I used Derwent ‘inktense’ pencils for this, because they are water soluble and it’s a quick easy way to paint (with minimal stuff and mess).

Enjoyed this much more than the previous ‘automatic drawing’ activity. Perhaps because it is creating something tangible (even if it is a drawing – it feels ‘real’). I’ve wanted to do some abstract bird pictures for a while, so this is a way to do this as a ‘loosening’ exercise with a strict time limit. The original limit was 10 minutes and I added an extra 5 minutes to finish up.

I chose to do African love birds (from a Google ref image on my iPad), because these had come into my head during a creative meditation before creative practice. I was basically copying JK Rowling’s process – she meditates to a cabin by a lake and then ideas come from the lake – or not (it’s apparently important not to push this and respect the lake).

In my visualised mediation, I wanted to go and talk to my ‘inner coach’ – an idea from the Positive Group’s session for UAL’s RNUAL week), where one develops an ‘inner coach’ rather than an inner critic. Miriam Margoyles came to me as the perfect coach for me (and this has been causing me some hilarity every since, for example, when I was struggling while running the other day. I started to wonder what Miriam would say to encourage me to run faster and then suddenly visualized her in a rickshaw next to me, recumbent, eating dark chocolate covered cherries, and being pulled by a gladiatorial hunk.
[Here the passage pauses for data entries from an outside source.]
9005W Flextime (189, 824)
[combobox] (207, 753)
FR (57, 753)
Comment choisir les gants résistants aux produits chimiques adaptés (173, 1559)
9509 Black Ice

She wasn’t particularly interested in encouraging me, but I did end up laughing loudly in the street as I ran and this helped!)

Anyway, the love birds guided me to Miriam’s house, where we had a hug, talked and danced to jazz. This put me in a happy mood for creating. (These practice notes are really personal! And reveal the weird workings of my mind, or a lunatic…)

OK, back to the lovebirds’ picture.  These birds are not as abstract as intended, but I guess they are fun and cute. I would like another go at the same Google image to see if I can get them more abstract.

At some point, I would also like to try a fusion of the approaches of Matisse and Mehretu (perhaps this is for personal painting work though rather than PhD funnies work?)